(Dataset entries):

>>>>

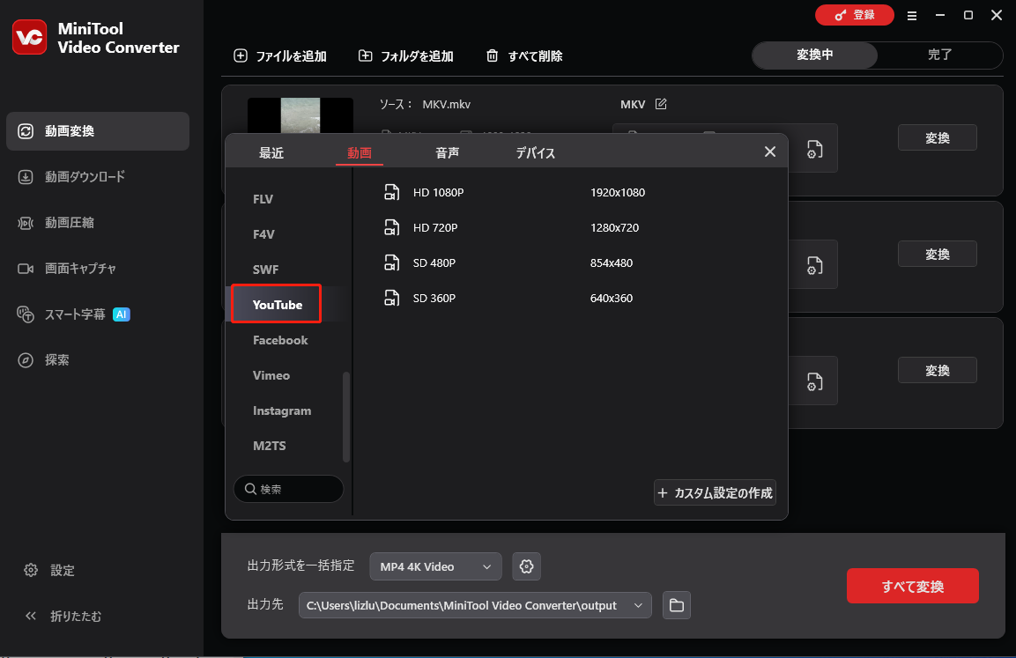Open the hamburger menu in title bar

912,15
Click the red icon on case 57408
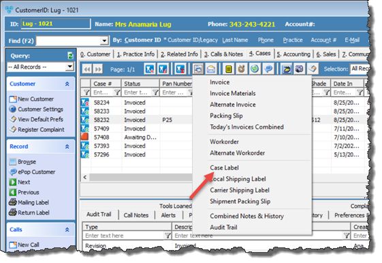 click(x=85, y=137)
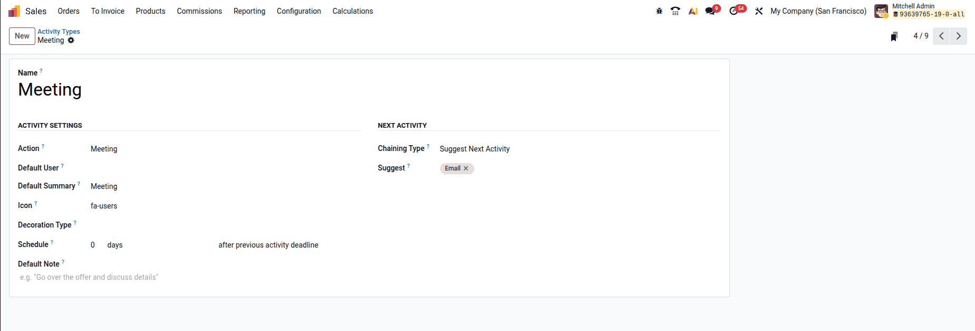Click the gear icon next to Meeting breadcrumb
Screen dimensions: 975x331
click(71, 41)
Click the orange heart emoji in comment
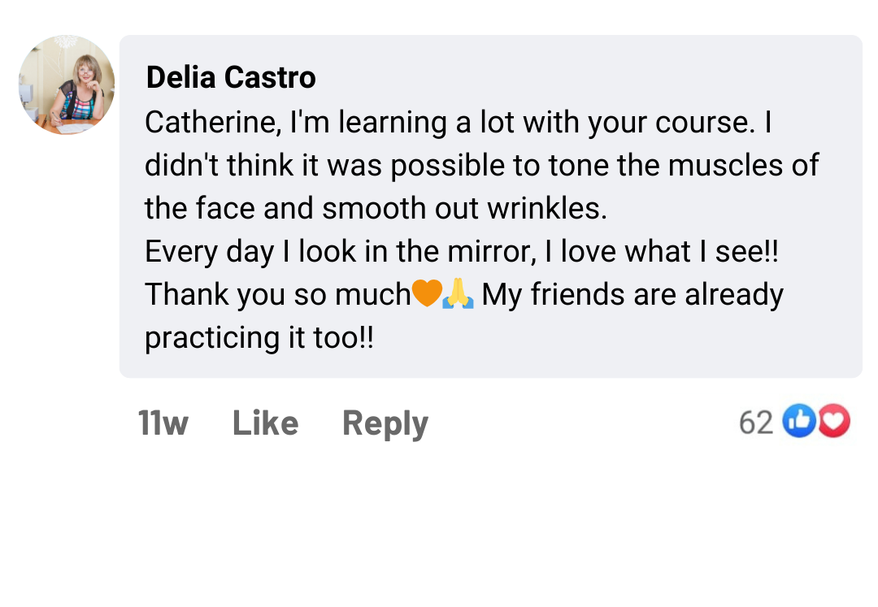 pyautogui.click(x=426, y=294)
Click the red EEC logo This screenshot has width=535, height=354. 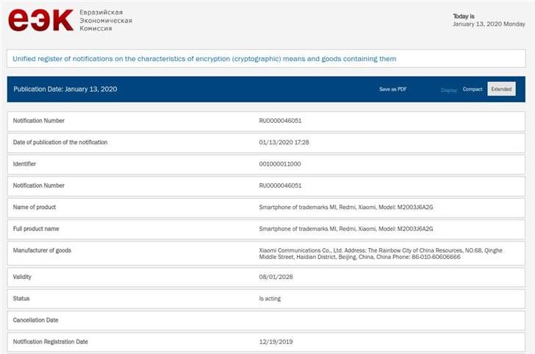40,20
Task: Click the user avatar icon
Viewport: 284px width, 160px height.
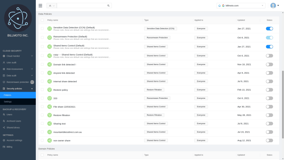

<<<<

(What the task requires): Transcribe exactly the lines running from the line with "Task: Click the user avatar icon" to the last line of the entries. Pictures stay out of the copy.

(Finished exercise):
Task: Click the user avatar icon
Viewport: 284px width, 160px height.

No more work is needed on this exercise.